### TASK DIRECTIONS
Update the material starting at the line containing "is (1108, 540)." and ending at the end of the material, replacing "particular" with "specific" and leaving everything else unchanged. Leave the pictures out of your answer.

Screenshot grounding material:
......

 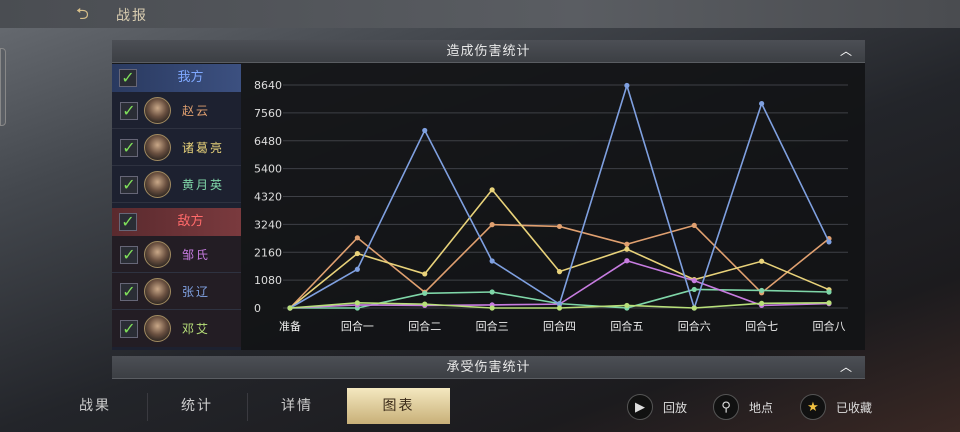 I want to click on bottom-bar: 战果 统计 详情 图表 ▶ 回放 ⚲ 地点 ★ 已收藏, so click(x=480, y=410).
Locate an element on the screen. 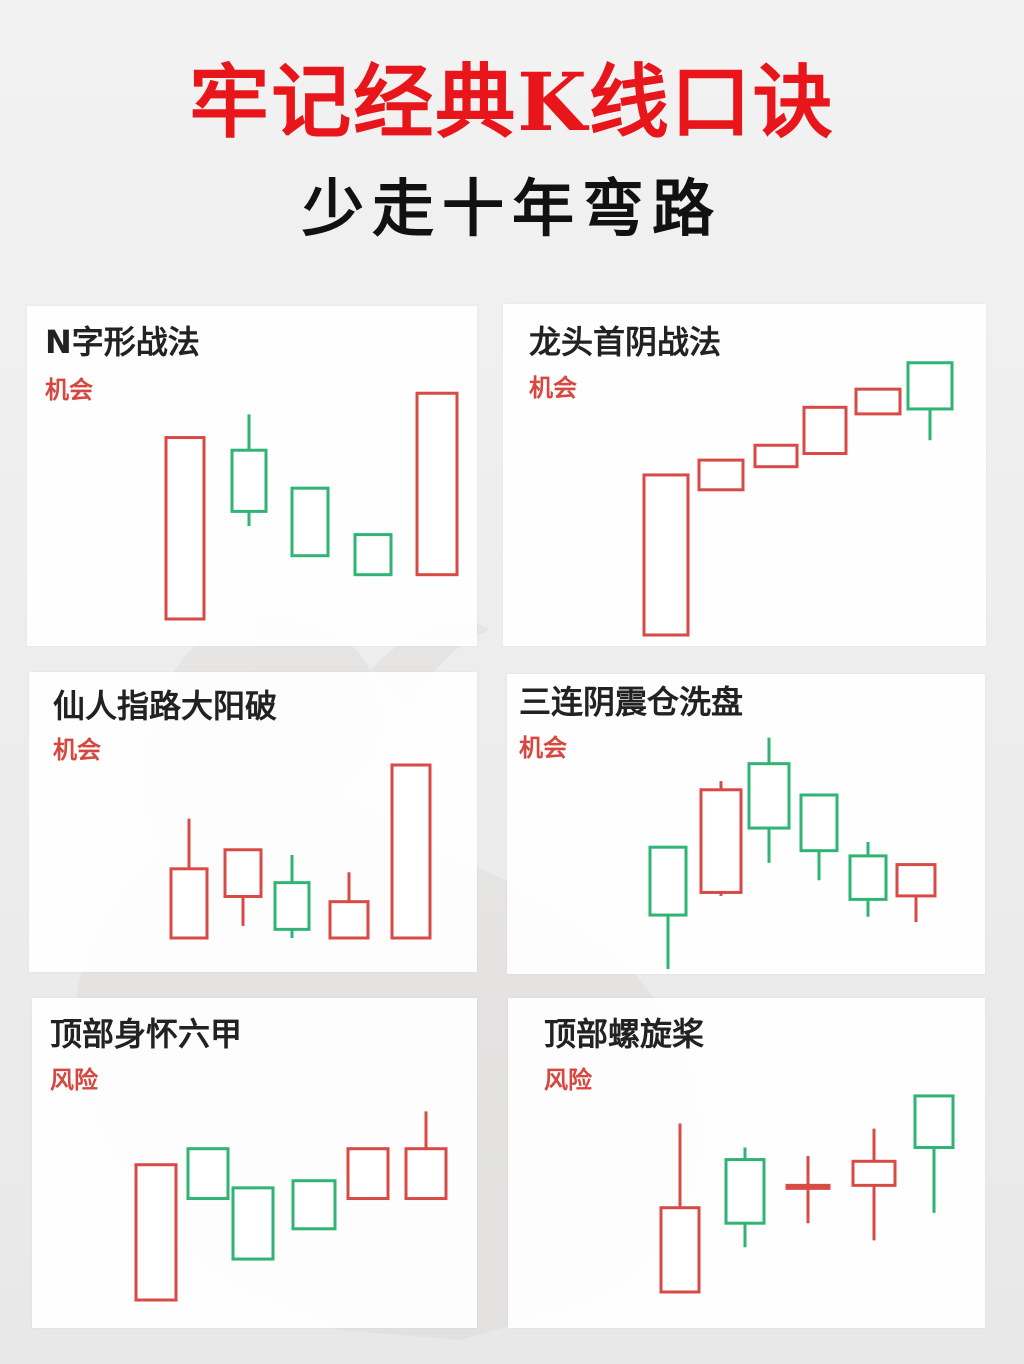  chart-card-n-pattern: N字形战法 机会 is located at coordinates (252, 476).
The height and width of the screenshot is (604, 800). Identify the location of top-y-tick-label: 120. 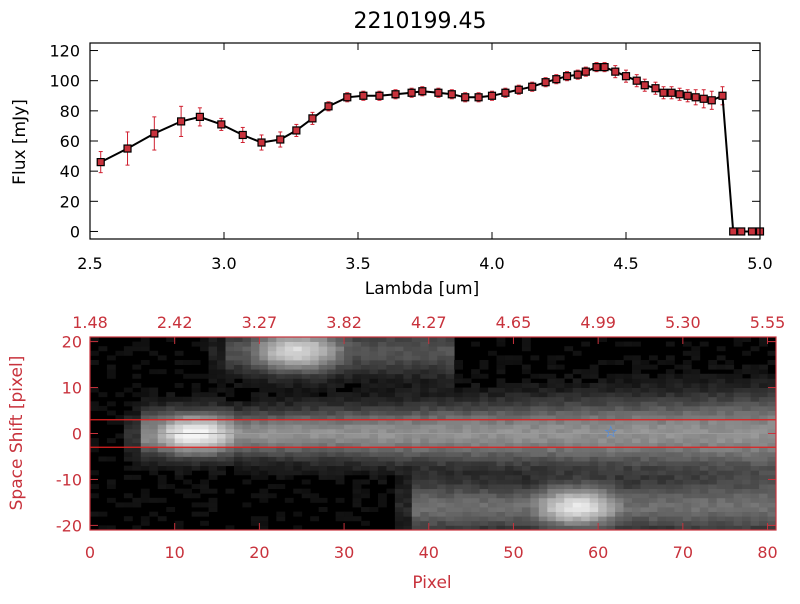
(64, 52).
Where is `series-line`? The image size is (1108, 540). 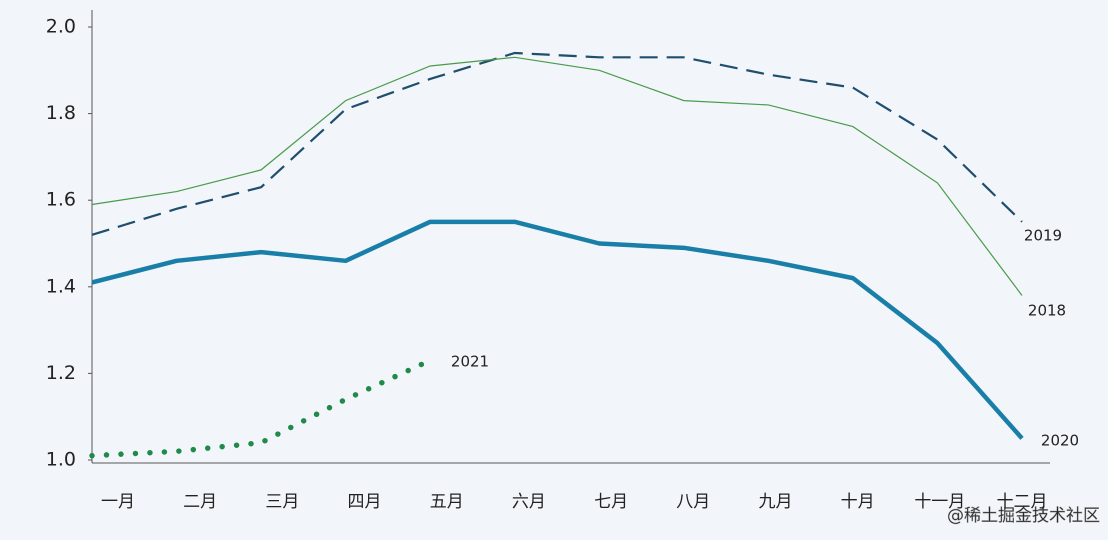
series-line is located at coordinates (261, 408).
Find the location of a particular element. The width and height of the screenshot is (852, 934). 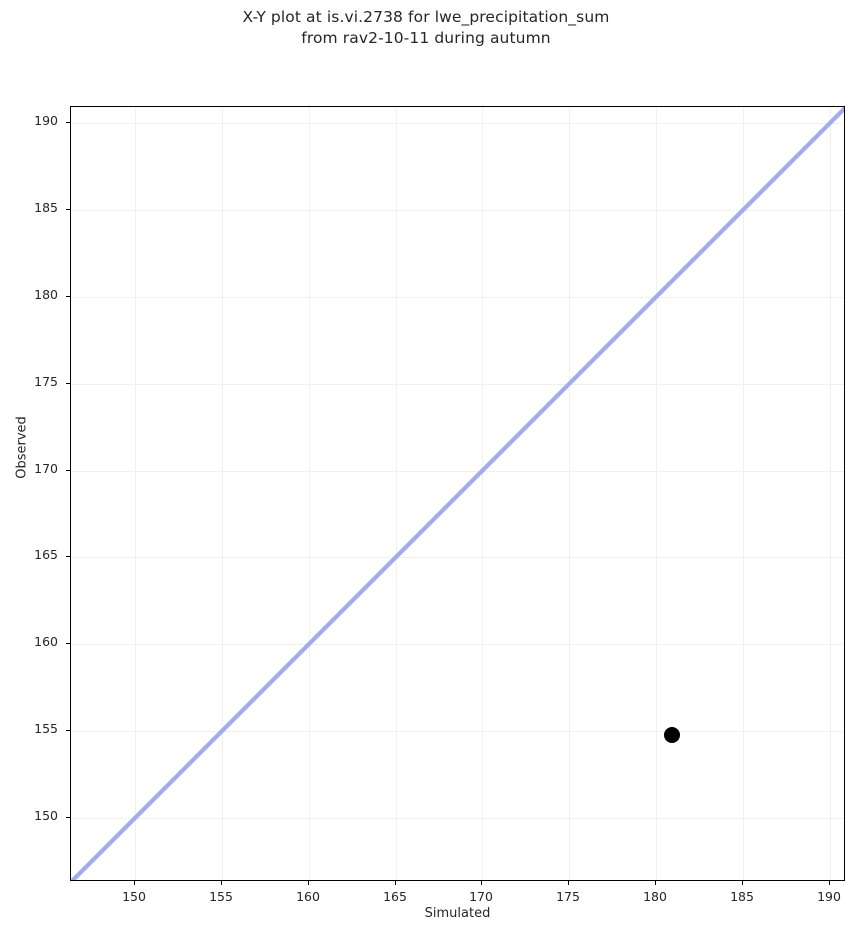

ticklabel-x-2: 160 is located at coordinates (308, 896).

......

### ANSWER TO THIS EXERCISE
Where is `series-line`? The image size is (1108, 540). 
series-line is located at coordinates (261, 408).
Find the location of a specific element. The width and height of the screenshot is (852, 934). 

ticklabel-x-2: 160 is located at coordinates (308, 896).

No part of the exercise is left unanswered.